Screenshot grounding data
===============

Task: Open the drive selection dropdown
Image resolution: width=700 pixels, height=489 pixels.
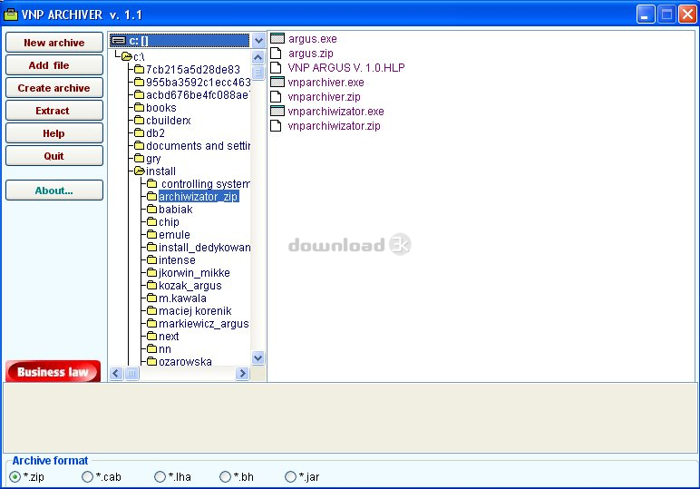Action: click(x=258, y=41)
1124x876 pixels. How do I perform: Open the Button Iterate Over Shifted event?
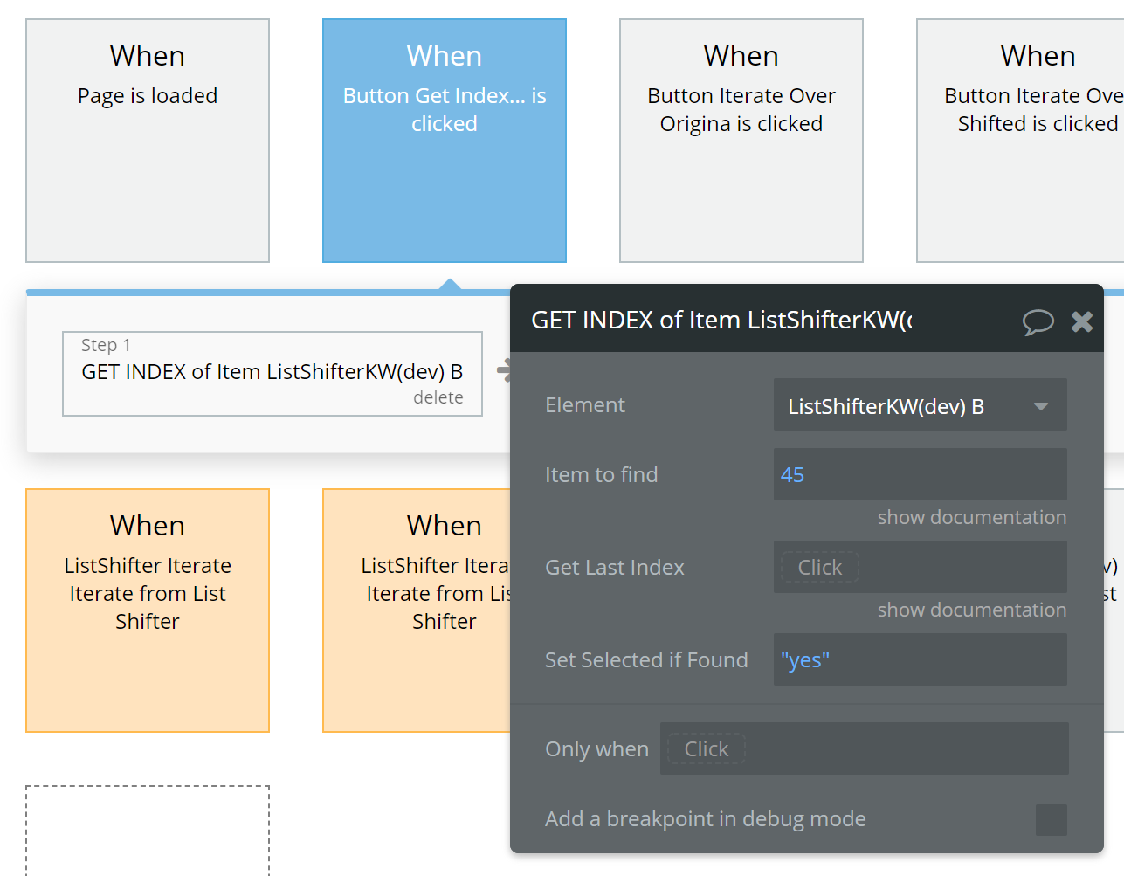pos(1020,141)
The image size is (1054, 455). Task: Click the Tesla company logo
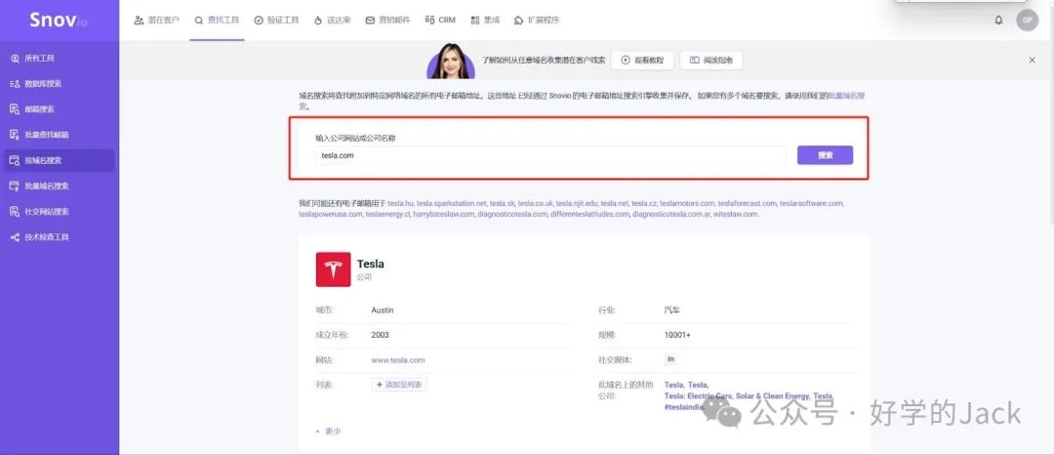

===============

- Exercise prompt -
For the records above, output each one exactly and skip any image.

- Written response -
Task: Open the drive selection dropdown
Image resolution: width=700 pixels, height=489 pixels.
Action: click(x=258, y=41)
1124x876 pixels. How do I perform: Open the Button Iterate Over Shifted event?
pos(1020,141)
The image size is (1054, 455). Task: Click the Tesla company logo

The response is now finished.